次世代モビリティパワーソース研究センターでは自動車からのゼロエミッションを目指し、パワートレインの高効率・低エミッション化技術、実走行時の燃費やエミッションの計測とモデリング、V2X(Vehicle to Everything)を考慮した動力源・ドライバの制御について、基礎的な検討から実証研究まで行っています。

シャシーダイナモを用いた研究

平成26年度に、文科省の大学教育研究基盤強化促進費で車両性能試験用のシャシーダイナモを導入しました。シャシーダイナモはローラ上に車両のホイールを乗せ、実際の道路を模擬して動的実験を行う装置です。実際の道路を模擬するために、ローラに道路と同じ走行抵抗(負荷)を与えて近似した状態で実験を行うことができます。また、200 km/h付近まで模擬可能な車速比例送風ファンを用いることで空気抵抗や車両冷却に関するデータも取得可能です。 現在、モデルベース開発(MBD)促進に向けた研究ベースモデルの開発や、試験結果を学習した人工知能による車両同定を行っています。

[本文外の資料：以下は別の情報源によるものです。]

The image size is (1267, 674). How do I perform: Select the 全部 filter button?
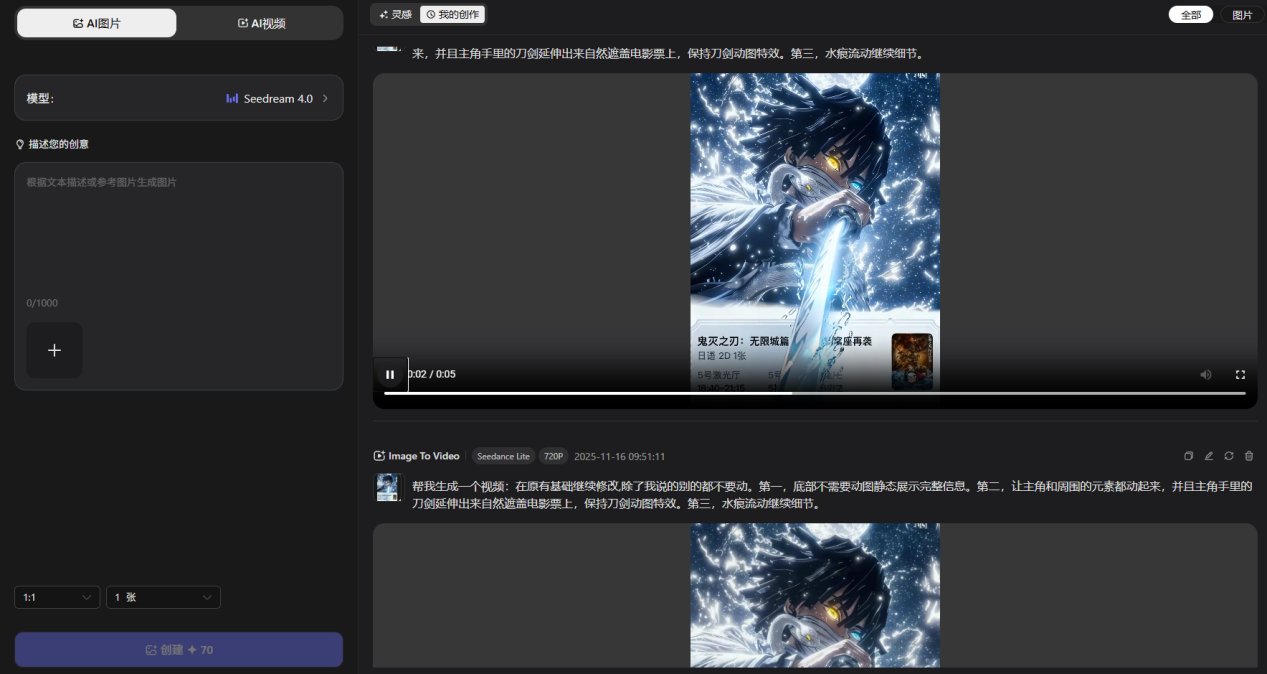click(1190, 15)
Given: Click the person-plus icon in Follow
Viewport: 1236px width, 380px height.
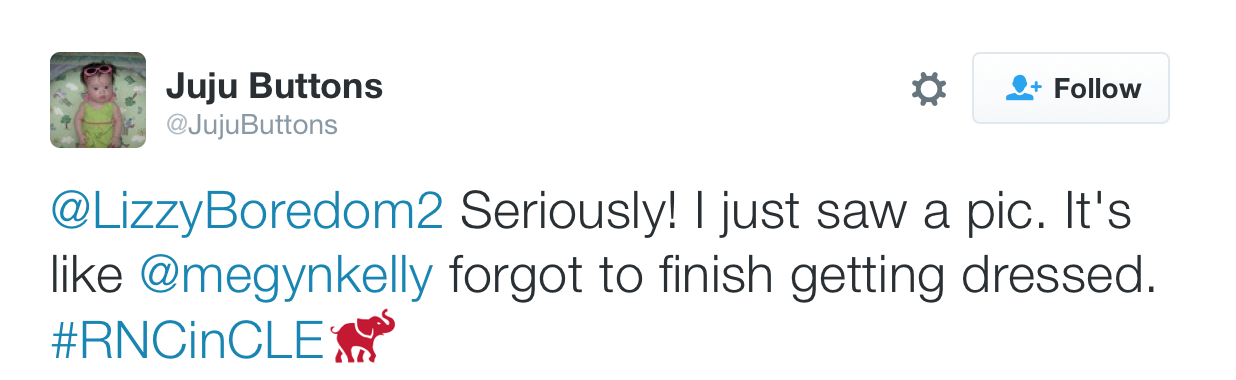Looking at the screenshot, I should click(1023, 88).
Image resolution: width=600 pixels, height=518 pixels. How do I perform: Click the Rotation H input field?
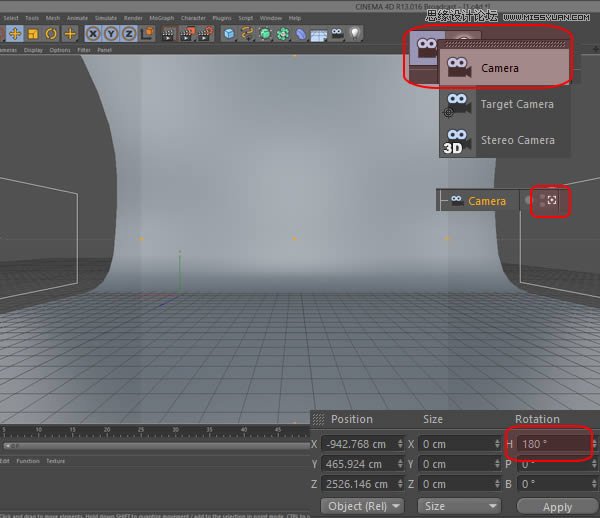click(553, 443)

安定・高効率に熱電供給を実現できる次世代天然ガスコージェネシステムの技術開発

ガスエンジンの超高負荷運転には超高過給化が必要になる一方、異常燃焼や失火などの燃焼不安定化を招きます。そこで、エンジン燃焼に関わる諸条件を工夫することで、燃焼不安定化を抑制しながら、現行のエンジン仕様のおよそ1.5倍となる、正味平均有効圧力(Pme)=3MPaを実現しました。超高負荷運転の実現により熱効率も高まるため、ガスコージェネの発電効率の向上が期待できます。特に、ガスコージェネを導入したものの、排熱を使いきれずに十分な経済効果の得にくかった電力需要の高い施設に対して、本技術を展開することで、省エネルギー効果が期待できます。  今回の試験用単気筒ガスエンジンシステムに採用した超高負荷燃焼方式を、今後、民間のガスエンジン開発に活用を促すことで、ガスエンジンの発電効率の向上を目指します。

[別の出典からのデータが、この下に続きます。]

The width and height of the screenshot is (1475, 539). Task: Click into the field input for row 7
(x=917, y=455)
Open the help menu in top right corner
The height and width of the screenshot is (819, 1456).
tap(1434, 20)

PEMSとシャシーダイナモを利用した過度性能と実路エミッション研究

平成26年度に,文科省の大学教育研究基盤強化促進費で車両性能試験用のシャシーダイナモを導入しました。エンジンベンチで測定が難しい過度条件、走行モードや車両全体の性能実験を実施しています。 最近時では、自動車の実路排出ガスの低減が求められ、実路エミッションの研究の重要性は高まっています。シャシーダイナモシステムと車載可能な計測システム(PEMS:Portable Emissions Measurement System)を利用して、実路速度プロファイルに基づく走行時の実路排出ガスをの調査・研究を実施しています。それとともに、実路条件(路面、勾配、気温、負荷など)が排出ガス・燃費に与える影響を研究する予定です。

※PEMS(Portable Emissions Measurement System)...車両に直接搭載し、規制対象となる自動車排出ガス(CO, CO2, THC, NOx)を分析する装置です。実路走行中の測定が可能となるため最も実状況が研究できるという特徴を有しています。

過給リーンバーンにおけるサイクル変動・気筒間バラつきの要因解析

高過給エンジン筒内の異常燃焼発生要因などの現象解析のために,ピストン・シリンダに光学アクセス可能な観察窓を備えた可視化エンジンや,エンジン実機にエンドスコープを取り付け,燃焼室内の燃焼過程の高速度撮影や,光学計測に取り組んでいます。

高過給ガソリン機関の筒内圧力振動の測定

燃費改善技術として過給ダウンサイジング技術が広く導入される中、低回転・高負荷域でのプレイグニッション、およびそれに続くスーパーノックによる機関の損傷が問題となっています。高過給エンジン筒内の異常燃焼によるエンジン部品の損傷メカニズムの解析のために、シリンダ側面からエンジン筒内の圧力を測定し、エンジン筒内及びトップランドでの圧力振動の測定に取り組んでいます。また、数値シミュレーションによる圧力振動の詳細な現象解析も行います。

過給機テストスタンド

自動車用ターボ過給システムの性能試験、熱・摩擦損失の現象解明、ターボチャージャのモデリングのための基礎データ取得を目的に、ターボチャージャの単体性能試験を行うテストスタンドです。 圧縮空気による「コールド試験」と、最大1000℃の高温高圧条件による「ホット試験」の両試験が可能であり、様々な運転条件下におけるターボチャージャの性能試験を行っています。 また、トルクメータを付けた動力計を、増・減速機を介してターボシャフトに連結することにより、モータによる駆動と吸収、フリクショントルクの直接測定を可能としています。

ディーゼル機関における後燃え現象の解明

本研究は,内閣府が主導する「戦略的イノベーション創造プラグラム(SIP)」の中で,“ディーゼル燃焼チーム”の一員として熱効率50%の実現に向け取り組んでおります。 ディーゼルエンジンにおいて,熱効率を向上するため燃焼期間を短縮し等容度を向上することが求められておりますが,燃焼期間を長引かせる要因となっているディーゼル燃焼特有の“後燃え”現象についてはその影響因子が十分に解明されておりません。本研究では,後燃え期間における熱発生領域の筒内分布や燃焼速度の律速要因を解明するために,実機シリンダ内の可視化や燃焼圧解析を最新のディーゼル機関に用いた研究を進めています。